How the Anticipation of Crises Shapes Social Security Policy and the Welfare State

Thursday, 10 July 2025: 00:00
Location: FSE038 (Faculty of Education Sciences (FSE))
Oral Presentation
John BERTEN, Bielefeld University, Germany
The welfare state is exposed to increasing pressures from multiple, multidimensional and global crises. This requires not only immediate crisis management through social policy, but also challenges the future sustainability and functioning of welfare institutions, leading policy actors to try to identify (im-)possible and (im-)probable, desirable and undesirable futures, and act in response to them. The paper explores how crisis anticipation influences social policy institutions and processes. It focuses on social security as a key institution of the welfare state in which futures play an intrinsic role, as social security transforms vague uncertainties into specified risks. Theoretically, it develops a conceptual framework that builds on the interdisciplinary literature on futures and anticipation.
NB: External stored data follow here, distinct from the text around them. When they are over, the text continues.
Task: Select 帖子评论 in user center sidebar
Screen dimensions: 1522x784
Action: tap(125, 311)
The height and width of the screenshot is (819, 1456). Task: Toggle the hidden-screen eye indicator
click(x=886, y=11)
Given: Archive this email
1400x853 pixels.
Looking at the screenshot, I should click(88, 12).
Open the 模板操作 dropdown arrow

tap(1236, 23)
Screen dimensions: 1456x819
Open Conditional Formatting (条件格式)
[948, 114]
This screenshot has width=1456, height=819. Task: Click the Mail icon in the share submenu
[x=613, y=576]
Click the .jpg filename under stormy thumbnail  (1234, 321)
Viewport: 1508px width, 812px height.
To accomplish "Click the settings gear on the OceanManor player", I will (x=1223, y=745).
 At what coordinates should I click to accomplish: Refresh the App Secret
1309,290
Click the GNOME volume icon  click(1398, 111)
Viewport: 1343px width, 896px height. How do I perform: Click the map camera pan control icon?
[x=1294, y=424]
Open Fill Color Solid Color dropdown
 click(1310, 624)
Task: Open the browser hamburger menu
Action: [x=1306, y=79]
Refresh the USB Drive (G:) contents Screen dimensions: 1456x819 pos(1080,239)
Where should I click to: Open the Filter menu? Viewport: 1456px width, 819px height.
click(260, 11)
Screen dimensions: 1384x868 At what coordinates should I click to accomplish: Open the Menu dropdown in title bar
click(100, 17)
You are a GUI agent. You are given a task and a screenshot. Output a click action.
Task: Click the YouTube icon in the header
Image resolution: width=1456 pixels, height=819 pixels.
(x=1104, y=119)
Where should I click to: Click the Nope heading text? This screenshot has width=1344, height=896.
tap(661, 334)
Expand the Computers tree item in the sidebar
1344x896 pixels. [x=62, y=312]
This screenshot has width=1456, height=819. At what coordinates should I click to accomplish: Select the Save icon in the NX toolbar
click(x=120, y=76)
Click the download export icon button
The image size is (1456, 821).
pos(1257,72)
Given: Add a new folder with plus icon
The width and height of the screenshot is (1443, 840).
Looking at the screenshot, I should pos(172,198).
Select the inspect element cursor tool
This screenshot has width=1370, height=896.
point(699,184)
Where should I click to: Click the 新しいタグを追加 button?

Drawing on first preliminary results from a new three-year project on ‘Social Security in Crisis Mode’, the paper shows that the anticipation of crises is able to shape both the policymaking process at large and the availability of specific policy alternatives in particular. First, futures are part of the epistemic framework that actors in the initial phases of the policy cycle – problem construction, agenda setting, and policy formulation – draw on and that mold the options they see and deem appropriate. Second, crisis anticipation shapes temporalities of policymaking towards an increased urgency to act. Third, it influences and potentially transforms core logics of social security policymaking: from a focus on compensation and provision to more forward-looking principles such as precaution and preparation. Fourth, anticipation shapes the design of policy models, strengthening resilience and investive elements.